What you look like matters more than what you say or do. A constant state of believing you’re a dress size or 10 pounds away from being your best self affects men too, but diet culture overwhelmingly consumes women.
The language we use with one another, especially women, is toxic.
I need to lose five pounds. I made a pig of myself at the weekend. You look amazing – have you lost weight? I committed mass carbicide last night. I’m having a cheat day. How many calories are in that?
It’s all so negative and insidious, so unforgiving, nipping away at a life that should be lived rather than constantly physically scrutinised.
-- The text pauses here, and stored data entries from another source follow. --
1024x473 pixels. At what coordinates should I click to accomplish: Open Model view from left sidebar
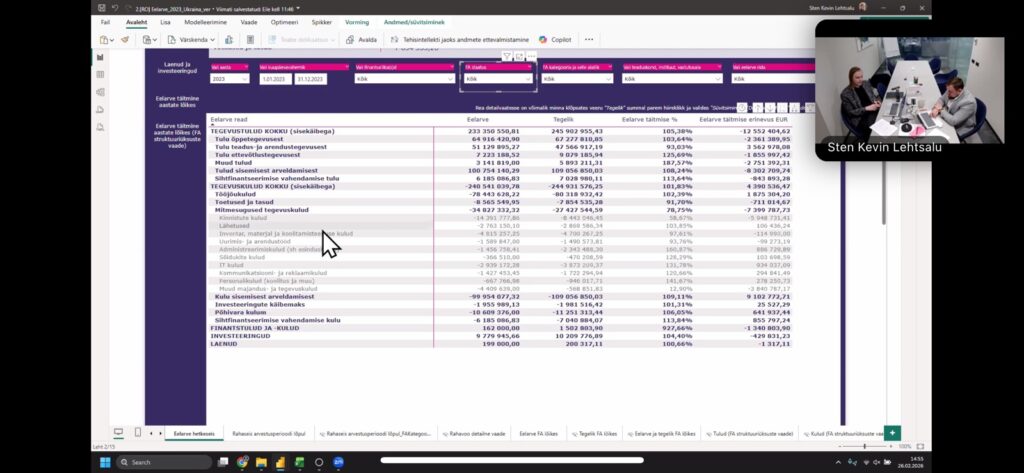[100, 92]
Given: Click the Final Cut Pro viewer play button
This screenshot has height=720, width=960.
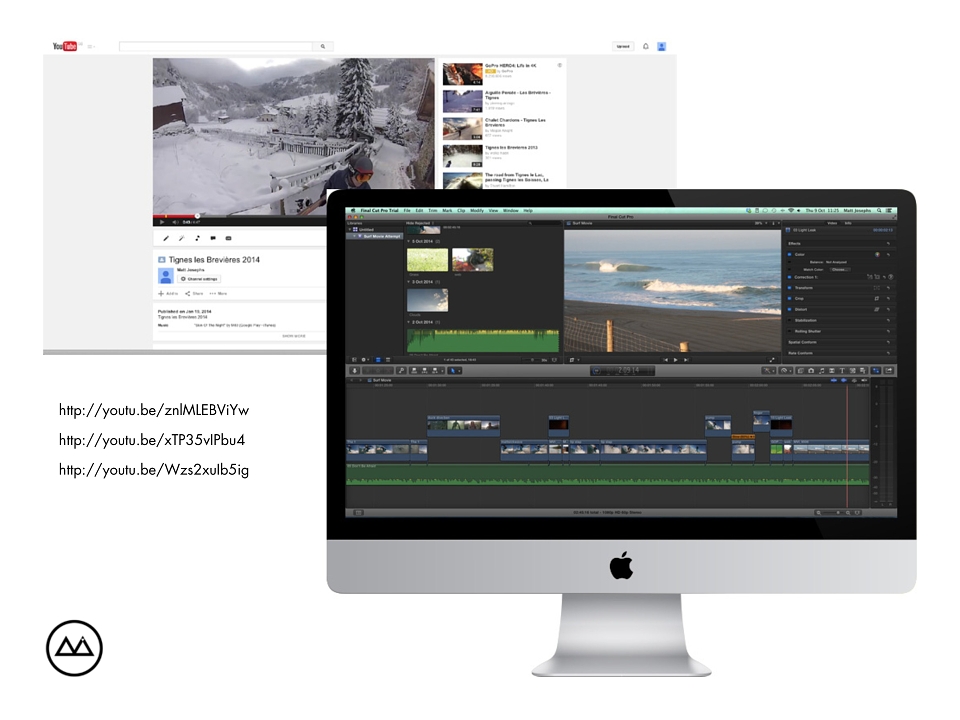Looking at the screenshot, I should [x=675, y=360].
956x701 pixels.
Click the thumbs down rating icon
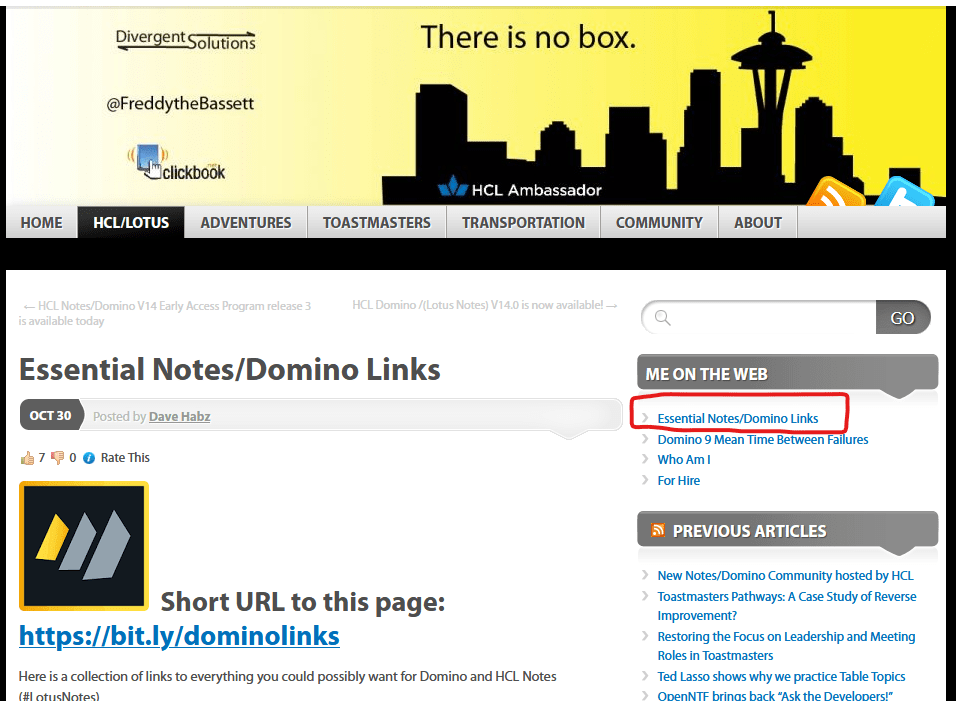coord(57,458)
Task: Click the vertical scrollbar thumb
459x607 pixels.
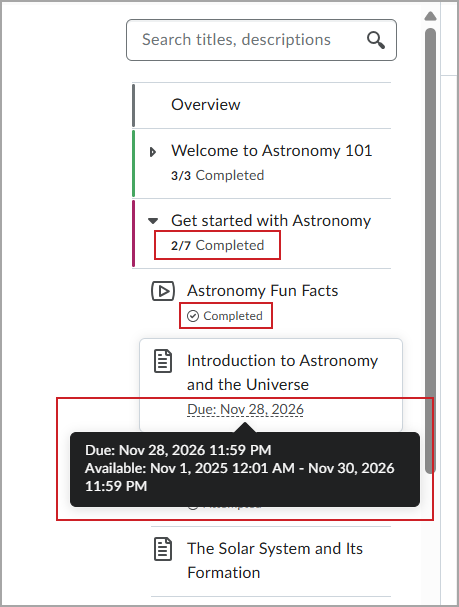Action: click(x=430, y=250)
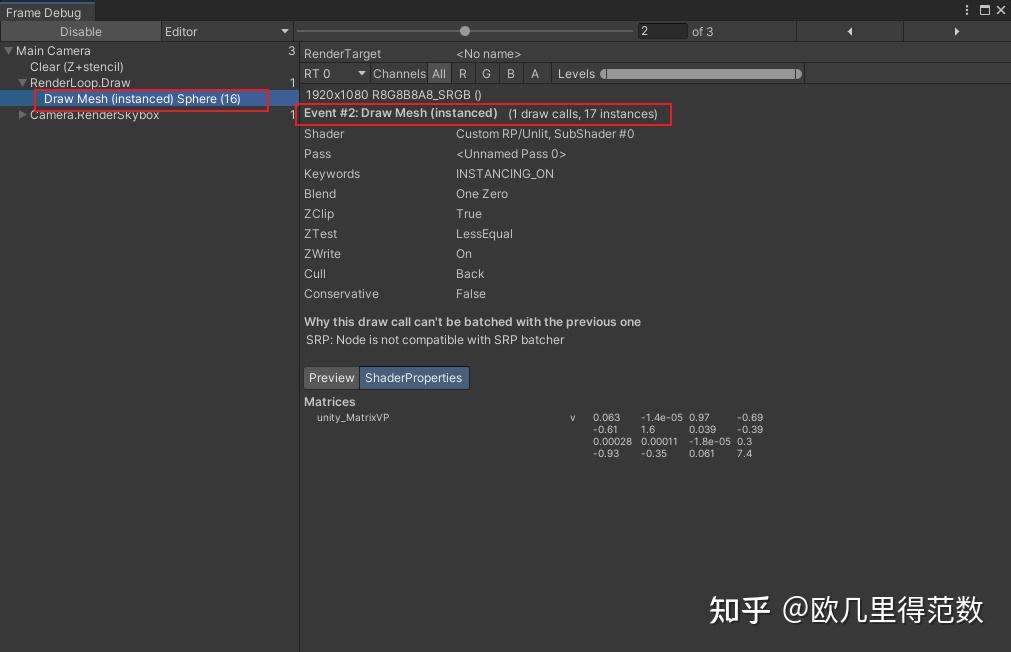
Task: Select the R color channel
Action: [x=462, y=73]
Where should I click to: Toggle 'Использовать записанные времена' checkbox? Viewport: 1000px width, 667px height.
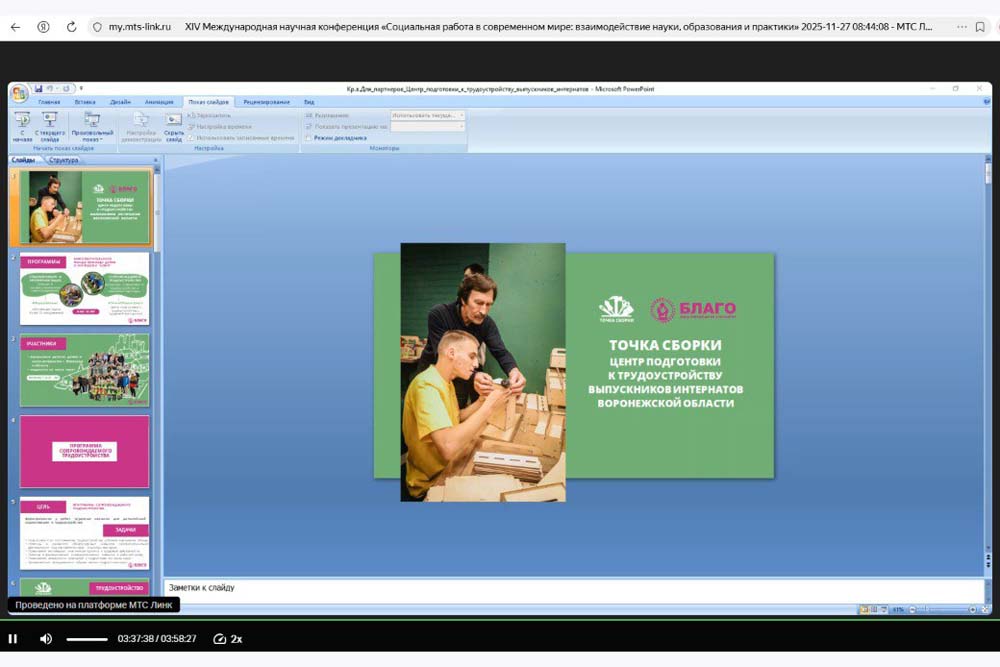[191, 137]
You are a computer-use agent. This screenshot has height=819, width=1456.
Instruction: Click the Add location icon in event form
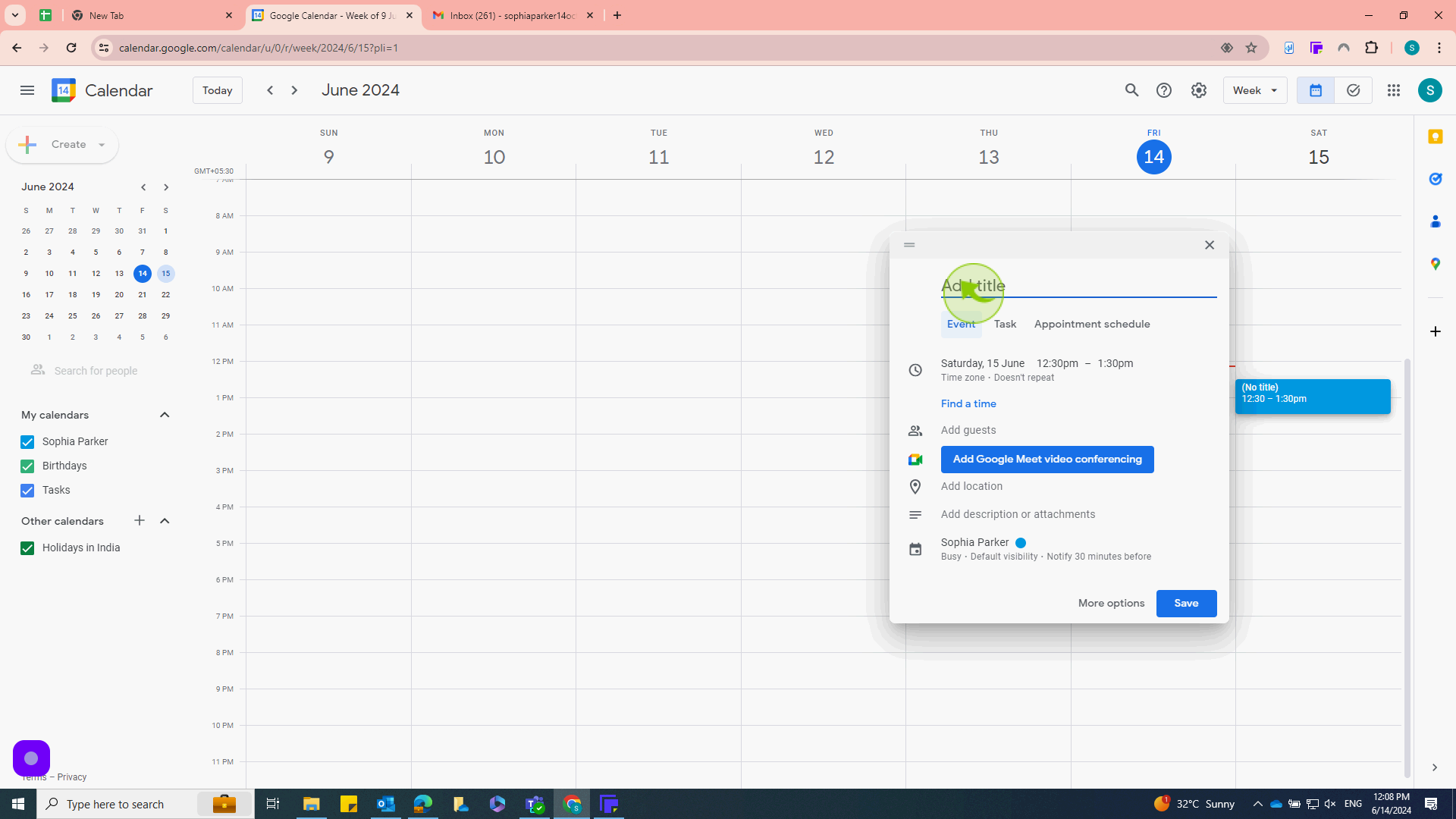point(915,486)
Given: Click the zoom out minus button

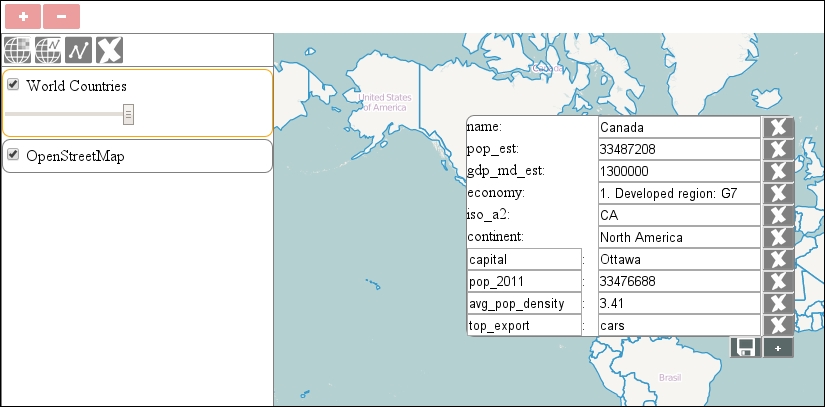Looking at the screenshot, I should click(x=61, y=17).
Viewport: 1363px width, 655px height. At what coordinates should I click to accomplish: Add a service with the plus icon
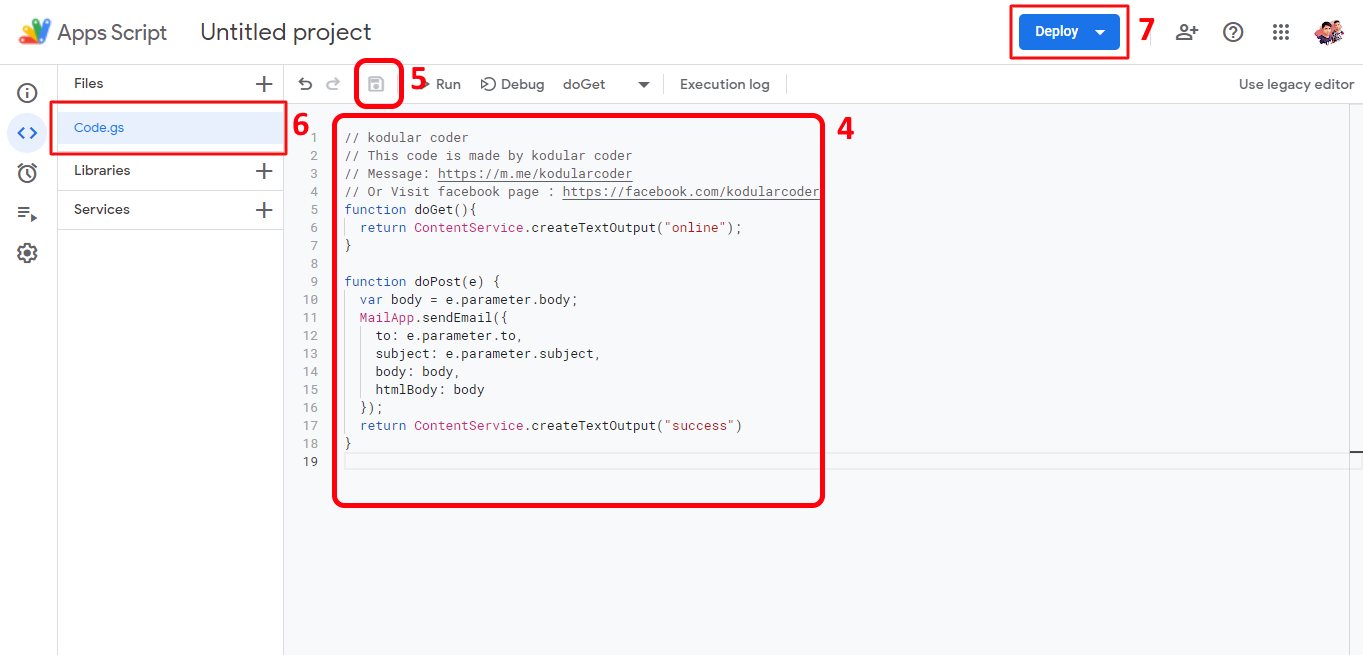coord(264,210)
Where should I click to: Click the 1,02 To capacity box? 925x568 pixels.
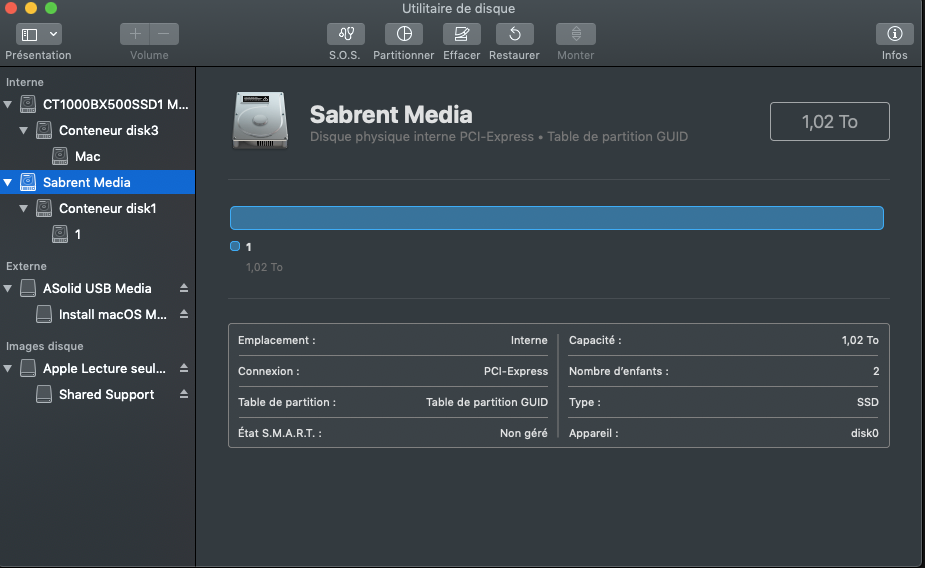[x=829, y=122]
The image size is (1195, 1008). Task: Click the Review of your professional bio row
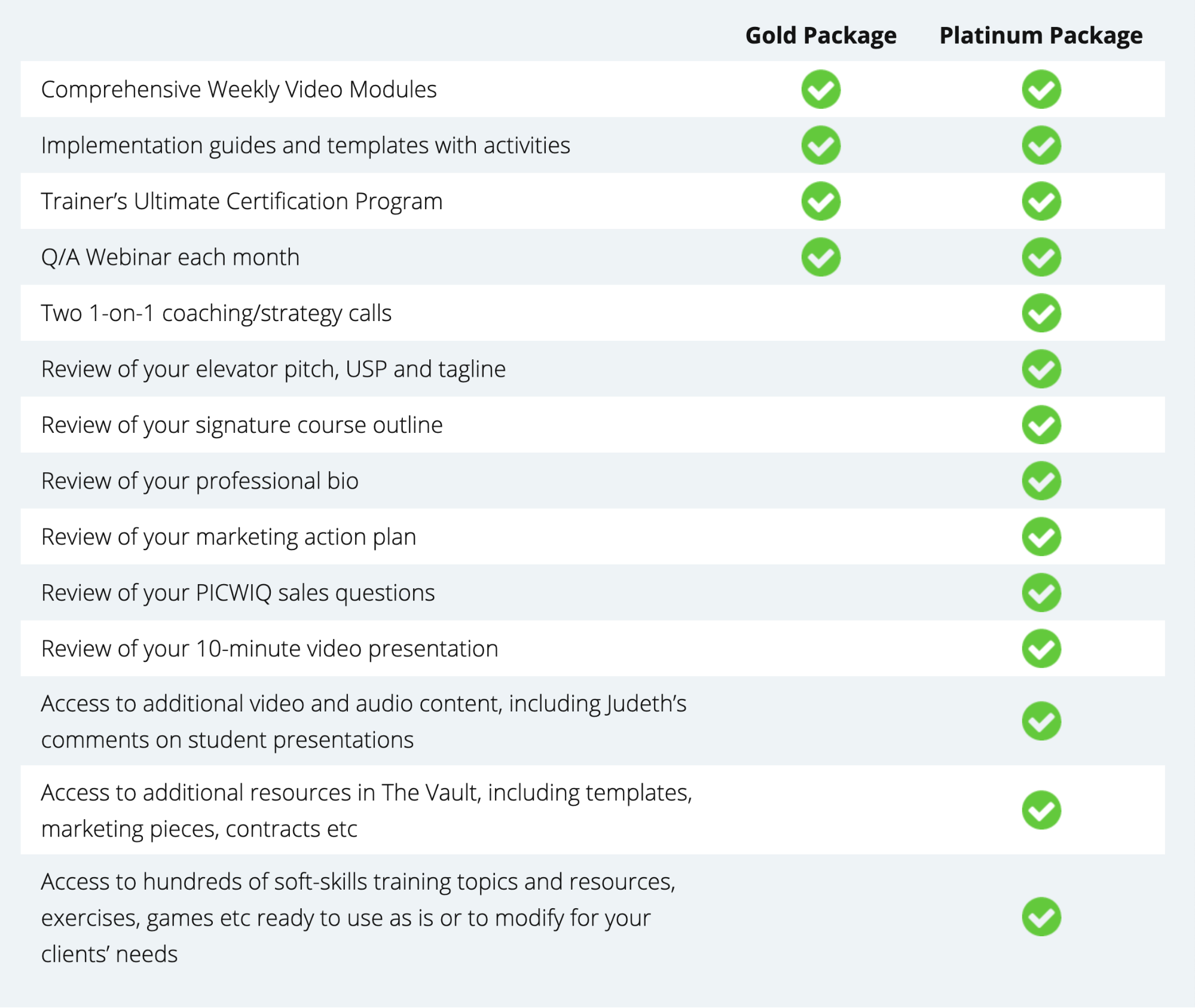(x=592, y=481)
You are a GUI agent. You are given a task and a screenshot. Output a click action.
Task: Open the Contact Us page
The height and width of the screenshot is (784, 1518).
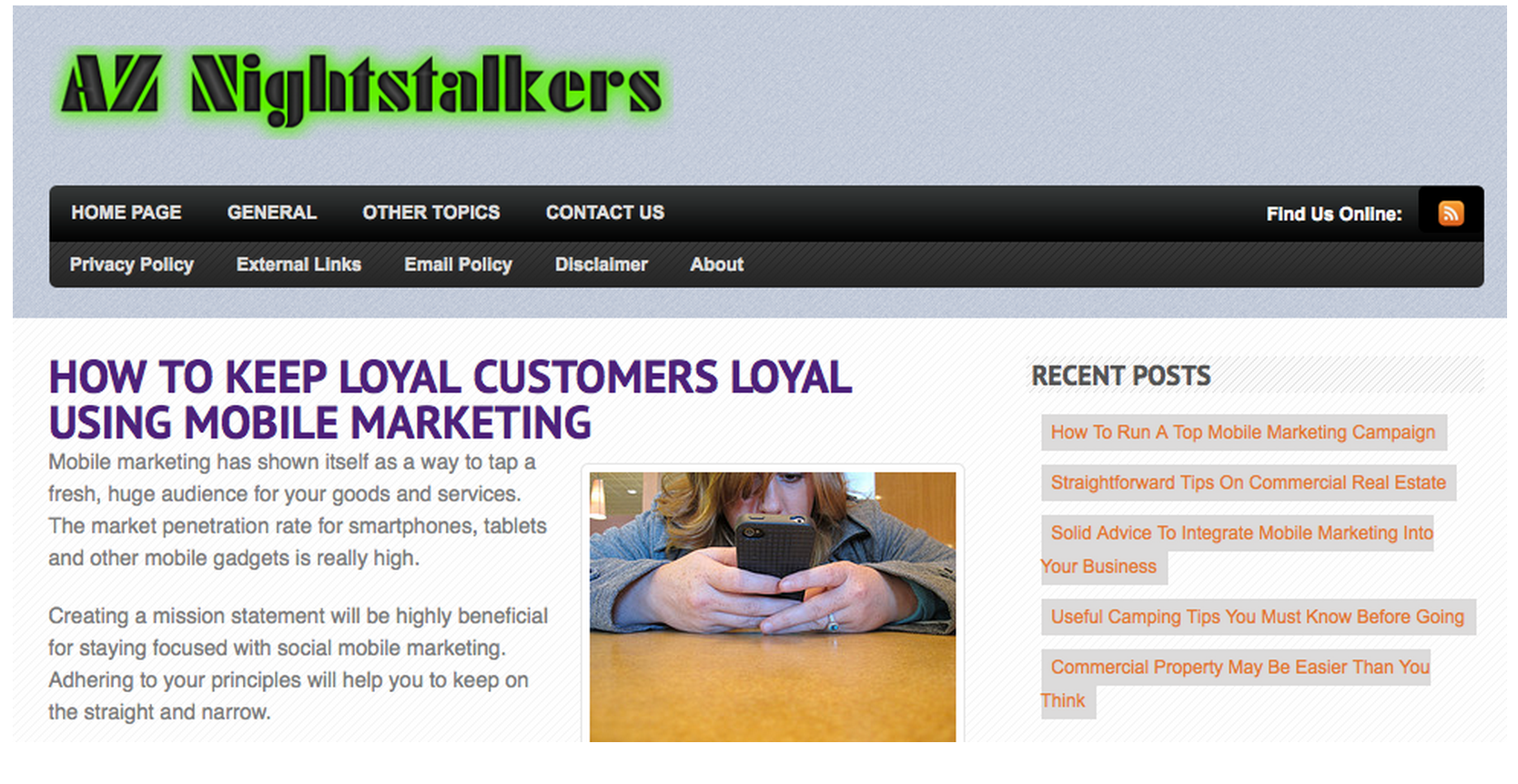click(x=605, y=213)
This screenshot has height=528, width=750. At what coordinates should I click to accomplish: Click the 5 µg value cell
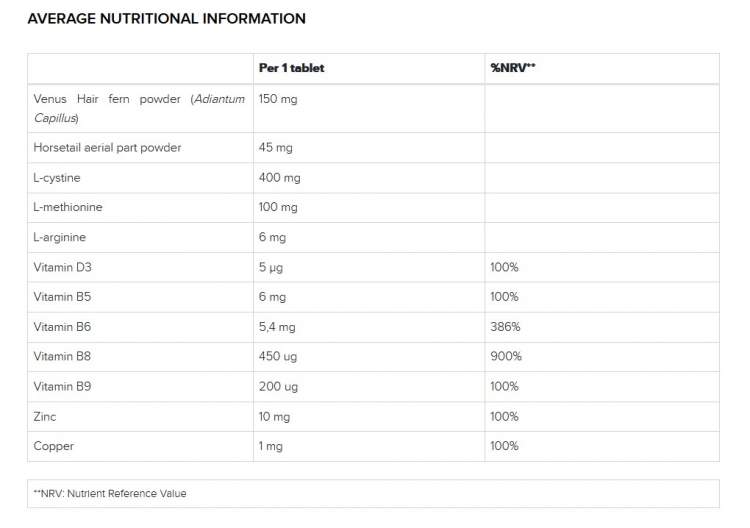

Foods are divided into “good or guilt-free” foods or “cheat” foods, the choices you make around food being one long guilt trip.
Demonising certain foods means you’re in a constant state of being hyper-vigilant about what you can consume.
When women talk about being on a diet, it generally isn’t their first rodeo: they’ve been in a cycle of dieting for years.
I’m sure many people think they’re not dieting, but if you put their relationship with food under the microscope, the “wellness” or “clean living” looks very much like a diet.
All of this contributes to women spending massive amounts of money on slimming and diet products, gyms, clothes and courses.
According to the Global Weight Loss and Weight Management Market report, this
accounted for $168.95bn (€152bn) globally in 2016 and is projected to reach $278.95bn (€252bn) by the end of 2023.
The diet industry has an interest in diet culture. Without it, it would go out of business.